Vorontsova and I walk slowly toward Pushkin’s statue. On the far side of the square, almost directly across from the revolutionary museum, I glimpse yet another church. It has a cross on top – according to some, a sign that service is still held there. It is not. We enter a muddy courtyard; not a soul in sight. Looking through the church window, I see devotional objects of gold, icons, vestments. Around the building, a tiny girl is relieving herself. The windows and open balconies of the tenements next door overlook the courtyard, but no one is visible in them. Coming almost full circle around the church, at last we chance upon a tiny wooden shed attached to one of its doors. In the window, an old bearded man is mending a doormat so tattered that it would be ignored by a vagrant rummaging through the streets.

“Is mass still held here?” Lyuba Vorontsova inquires. “I don’t know.”

“Is there anyone who could tell us?” “I don’t know.”

“May we at least take a peek inside?” “I don’t know.”

“Who is the manager of this building, then?”

“I know nothing”, the old man says without so much as glancing at us.

“Would you like a cigarette?” Vorontsova asks him gently. This time, the old man refuses to reply.

“Would you like a cigarette?” I repeat presently, louder. He rises to his feet, turns his back, and begins to fiddle with something inside that tiny hut of his, which is barely larger than a wardrobe.
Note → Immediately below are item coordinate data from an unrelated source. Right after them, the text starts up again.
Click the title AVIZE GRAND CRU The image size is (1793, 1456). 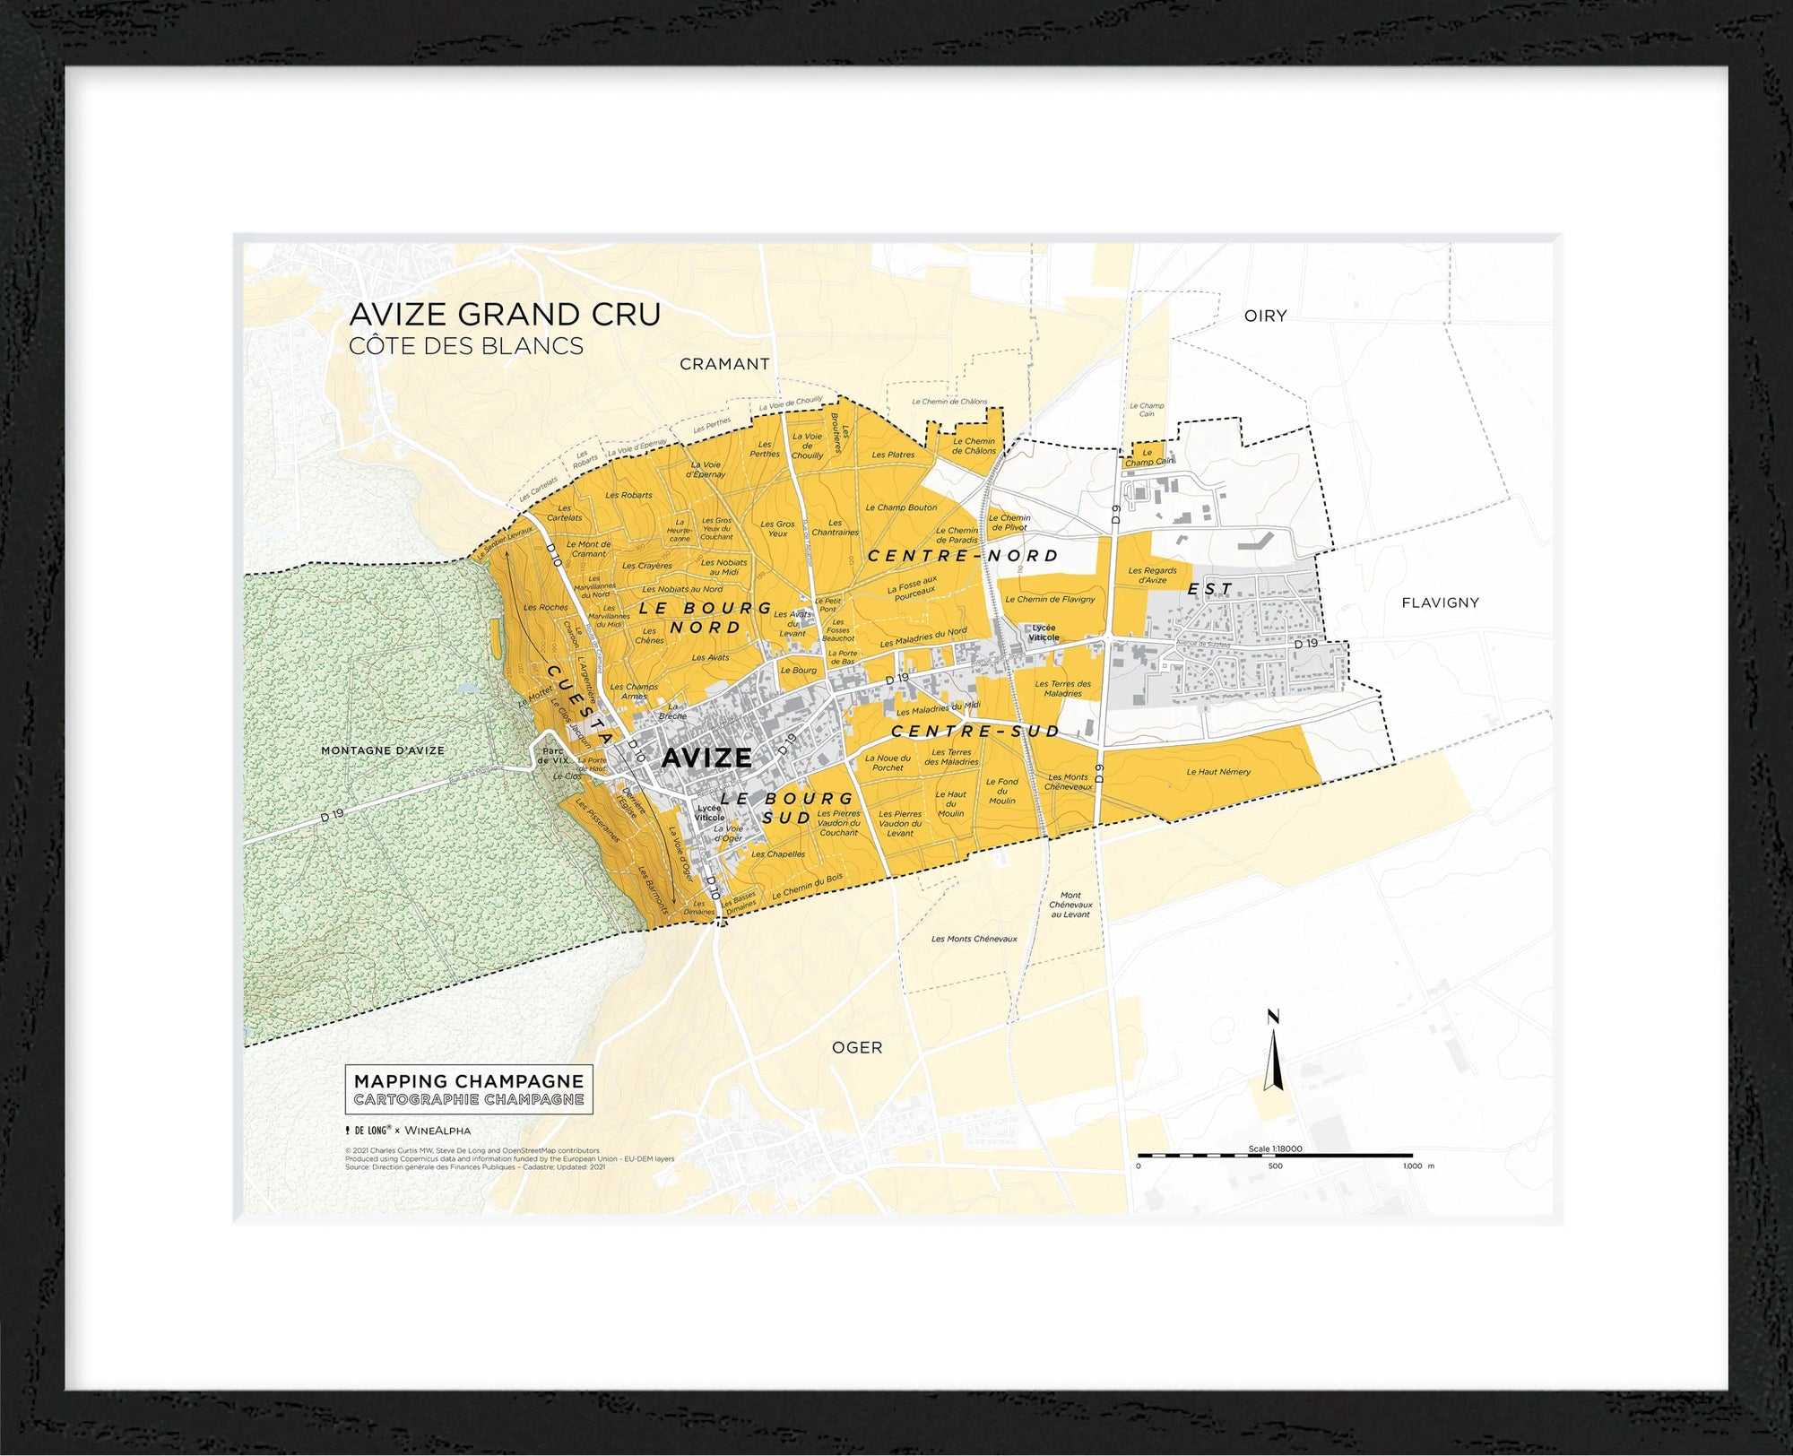point(505,315)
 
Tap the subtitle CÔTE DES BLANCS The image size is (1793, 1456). point(466,346)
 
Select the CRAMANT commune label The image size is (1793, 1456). point(724,364)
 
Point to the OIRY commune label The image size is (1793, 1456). point(1265,316)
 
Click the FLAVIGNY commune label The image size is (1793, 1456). point(1440,602)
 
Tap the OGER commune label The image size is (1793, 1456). point(857,1047)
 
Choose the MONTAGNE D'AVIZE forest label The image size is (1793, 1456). point(383,750)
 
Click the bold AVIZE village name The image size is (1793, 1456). point(706,758)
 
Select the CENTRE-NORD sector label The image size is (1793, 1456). point(963,556)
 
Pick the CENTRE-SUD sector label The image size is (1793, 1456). point(975,732)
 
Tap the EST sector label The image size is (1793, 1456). point(1210,589)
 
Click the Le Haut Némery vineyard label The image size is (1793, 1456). point(1218,772)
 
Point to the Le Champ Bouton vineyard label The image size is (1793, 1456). point(901,507)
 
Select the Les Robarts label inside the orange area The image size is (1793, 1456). point(628,495)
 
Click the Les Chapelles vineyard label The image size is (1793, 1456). point(778,854)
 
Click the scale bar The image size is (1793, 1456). point(1275,1157)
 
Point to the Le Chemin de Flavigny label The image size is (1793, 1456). point(1050,599)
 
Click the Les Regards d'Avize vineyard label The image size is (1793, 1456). point(1152,575)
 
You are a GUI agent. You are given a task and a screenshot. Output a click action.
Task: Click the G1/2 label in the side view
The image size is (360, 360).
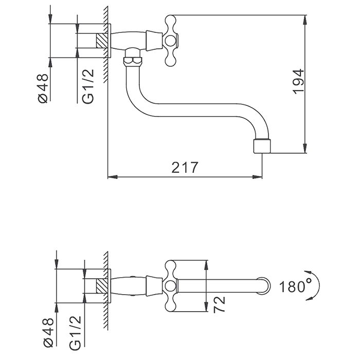[88, 87]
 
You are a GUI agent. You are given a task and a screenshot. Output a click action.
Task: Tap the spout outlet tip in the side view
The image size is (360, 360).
[262, 146]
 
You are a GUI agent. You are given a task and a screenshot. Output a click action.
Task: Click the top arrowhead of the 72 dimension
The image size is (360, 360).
[207, 263]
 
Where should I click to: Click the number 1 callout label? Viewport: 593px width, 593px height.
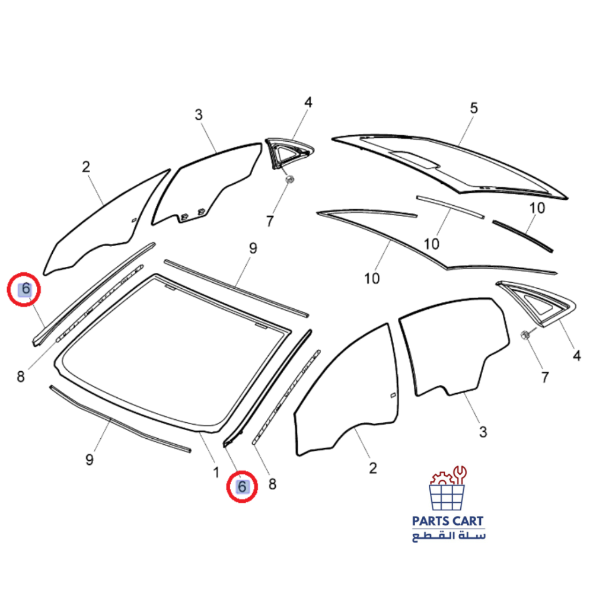click(216, 472)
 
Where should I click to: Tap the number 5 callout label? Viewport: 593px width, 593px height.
click(473, 109)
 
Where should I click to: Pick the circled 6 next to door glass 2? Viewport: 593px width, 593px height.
click(25, 290)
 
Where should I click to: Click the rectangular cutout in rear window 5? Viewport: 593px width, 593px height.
click(417, 158)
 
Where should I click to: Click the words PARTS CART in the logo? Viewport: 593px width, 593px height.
click(448, 521)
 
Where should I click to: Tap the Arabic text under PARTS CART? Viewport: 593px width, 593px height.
click(448, 536)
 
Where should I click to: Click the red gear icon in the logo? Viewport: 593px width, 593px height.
click(440, 479)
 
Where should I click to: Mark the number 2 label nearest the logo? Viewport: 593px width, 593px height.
click(372, 468)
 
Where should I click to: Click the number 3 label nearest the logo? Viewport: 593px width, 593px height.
click(483, 432)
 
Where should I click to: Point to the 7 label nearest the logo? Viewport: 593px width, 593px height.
click(544, 377)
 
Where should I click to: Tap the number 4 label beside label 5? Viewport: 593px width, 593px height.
click(308, 103)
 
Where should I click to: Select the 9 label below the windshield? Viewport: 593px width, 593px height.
click(90, 459)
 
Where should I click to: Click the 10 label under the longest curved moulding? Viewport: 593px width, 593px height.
click(372, 278)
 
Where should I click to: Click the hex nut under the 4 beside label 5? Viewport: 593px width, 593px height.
click(289, 179)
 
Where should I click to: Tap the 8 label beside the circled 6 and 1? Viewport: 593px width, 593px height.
click(272, 484)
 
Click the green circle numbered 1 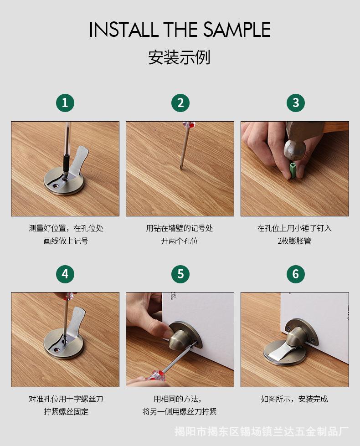pyautogui.click(x=65, y=103)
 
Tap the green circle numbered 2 pyautogui.click(x=180, y=103)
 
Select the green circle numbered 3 pyautogui.click(x=296, y=103)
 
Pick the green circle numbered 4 pyautogui.click(x=65, y=274)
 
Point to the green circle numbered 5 pyautogui.click(x=180, y=274)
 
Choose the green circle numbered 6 pyautogui.click(x=296, y=274)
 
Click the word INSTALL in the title pyautogui.click(x=124, y=30)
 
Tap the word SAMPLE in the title pyautogui.click(x=237, y=30)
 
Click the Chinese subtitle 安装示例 pyautogui.click(x=179, y=57)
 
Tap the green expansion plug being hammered pyautogui.click(x=292, y=171)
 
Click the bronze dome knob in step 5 pyautogui.click(x=180, y=337)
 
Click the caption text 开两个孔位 pyautogui.click(x=180, y=241)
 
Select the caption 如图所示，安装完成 pyautogui.click(x=294, y=399)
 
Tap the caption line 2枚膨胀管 pyautogui.click(x=294, y=241)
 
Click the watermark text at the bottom pyautogui.click(x=261, y=431)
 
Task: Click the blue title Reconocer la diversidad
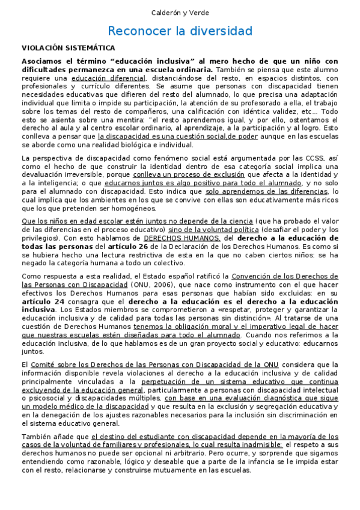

Translation from the Hungarian by Péter Balikó Lengyel


1 As part of the anti-religion campaign, the seven-day working week was eliminated in the Soviet Union. From 1929 a movable week was introduced. Employees worked five days in a row, and they rested on the sixth. Thereby the seventh day of the week was again a workday, which made it well-nigh impossible for Christians to attend church on what used to be a Sunday. (Note by Antal Babus.)